II- Não resultado da sentença proferida qualquer fator de novidade que determine uma superveniente necessidade de juntar documentos em sede de recurso (datados de 03/05/2022 e de 23/06/2022, sendo a petição inicial de embargos de 08/01/2025), não há qualquer superveniência subjetiva ou objetiva em juntar documentos que eram, teriam forçosamente de ser, do conhecimento da parte, por o seu legal representante ter sido interveniente.
Tendo em conta a clareza do regime constante do art.º 651.º do C.P.C. e o disposto no art.º 423.º, n.º 2, do mesmo Diploma, justifica-se a condenação em multa.

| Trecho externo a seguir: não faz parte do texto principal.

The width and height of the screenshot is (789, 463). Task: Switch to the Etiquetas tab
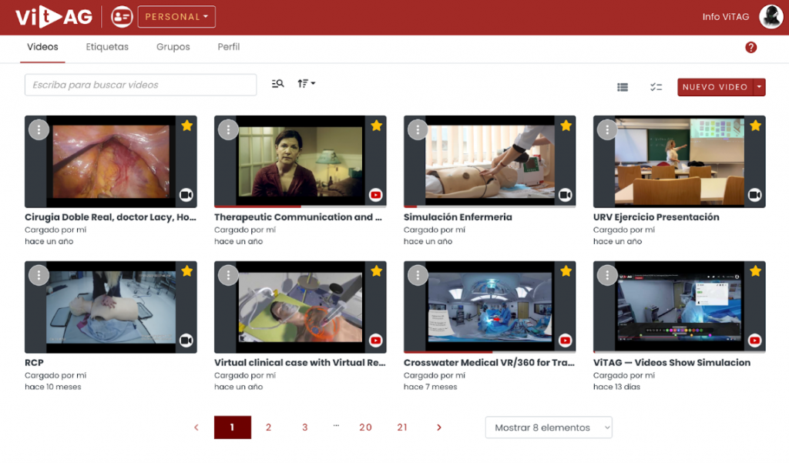107,47
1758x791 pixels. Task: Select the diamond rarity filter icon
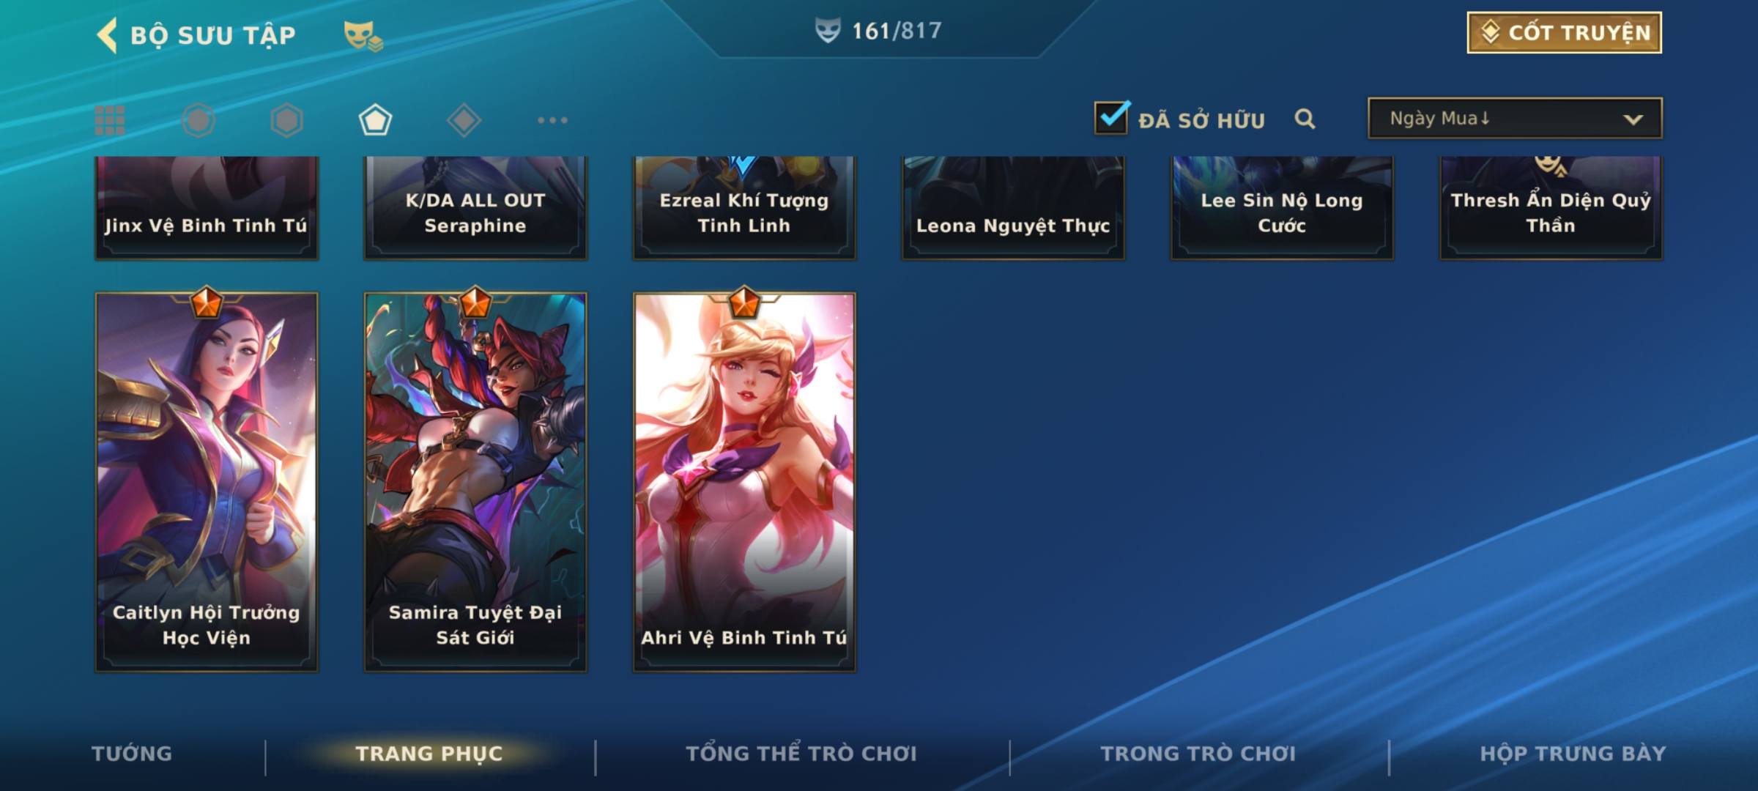pos(464,120)
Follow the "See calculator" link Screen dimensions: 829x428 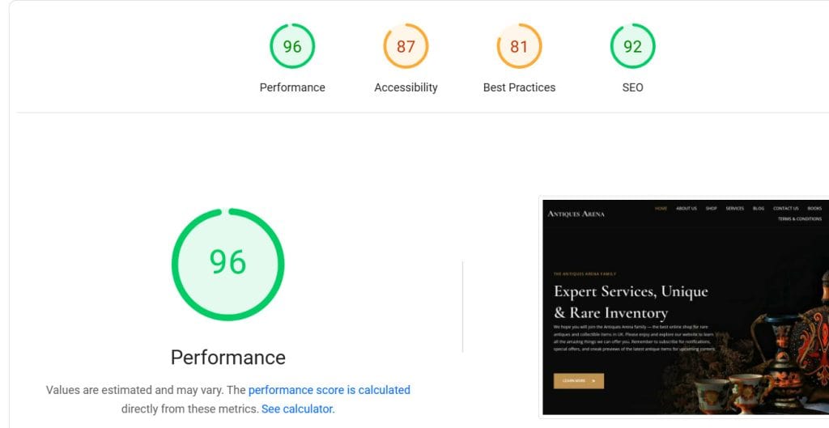click(297, 409)

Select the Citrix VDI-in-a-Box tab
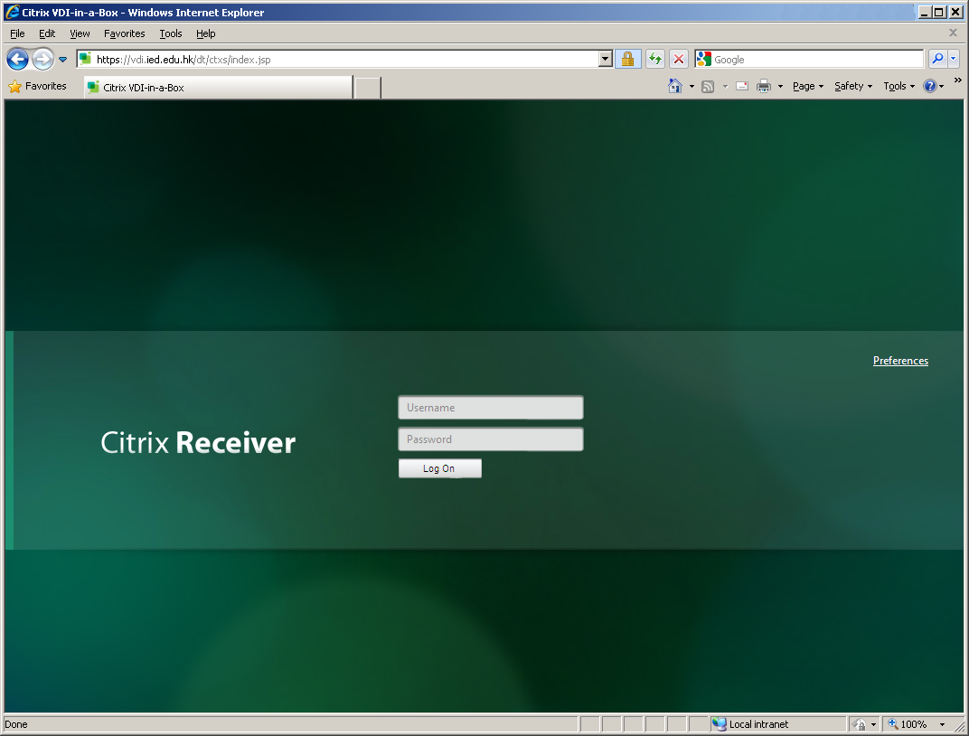click(217, 88)
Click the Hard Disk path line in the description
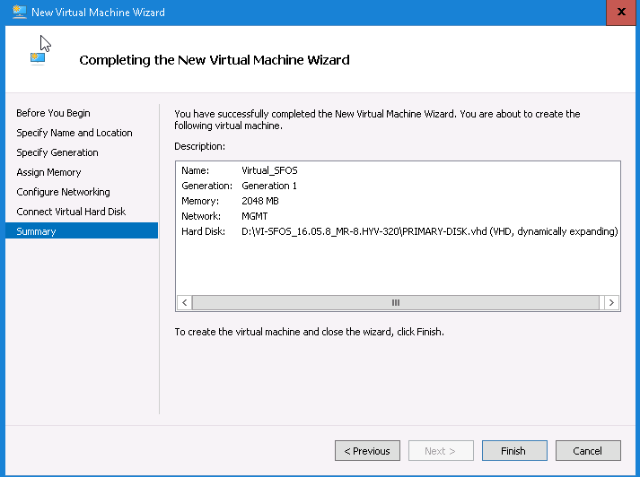This screenshot has height=477, width=640. [x=429, y=231]
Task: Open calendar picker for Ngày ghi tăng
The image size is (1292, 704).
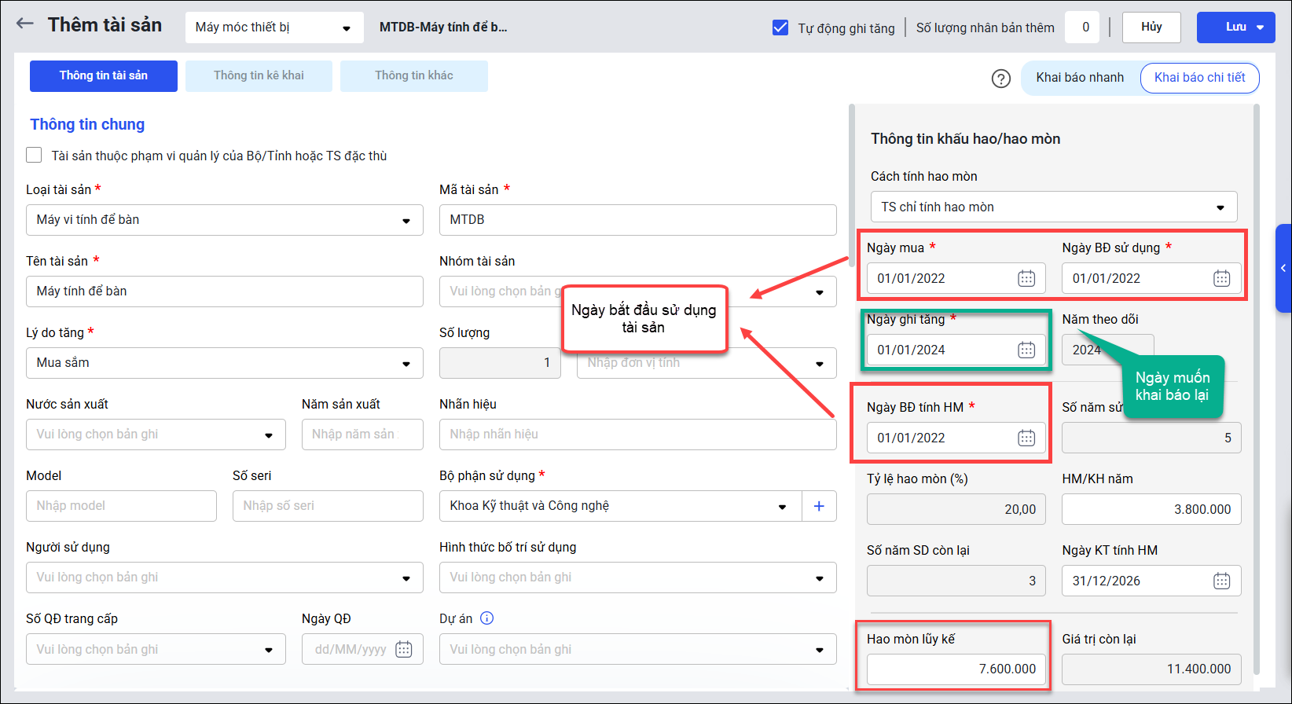Action: pos(1026,350)
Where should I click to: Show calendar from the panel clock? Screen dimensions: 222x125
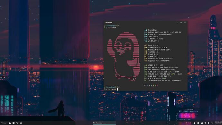[x=218, y=123]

III- A omissão de pronúncia, nulidade prevista no art.º 615.º, n.º 1, al. d), 1.ª parte, do C.P.C., circunscreve-se às questões ou pretensões formuladas que o tribunal tenha de conhecer para decidir a causa mas de que não tenha conhecido, realidade distinta da invocação de um facto ou invocação de um argumento pela parte sobre os quais o tribunal não se tenha, de todo, pronunciado; o tribunal tem de responder a questões e não rebater todas as razões ou argumentos.
Torna-se descabido invocar tal nulidade quando a questão havia sido já decidida no despacho saneador, transitado em julgado, tendo-se formado caso julgado formal, nos termos do art.º 620.º do C.P.C.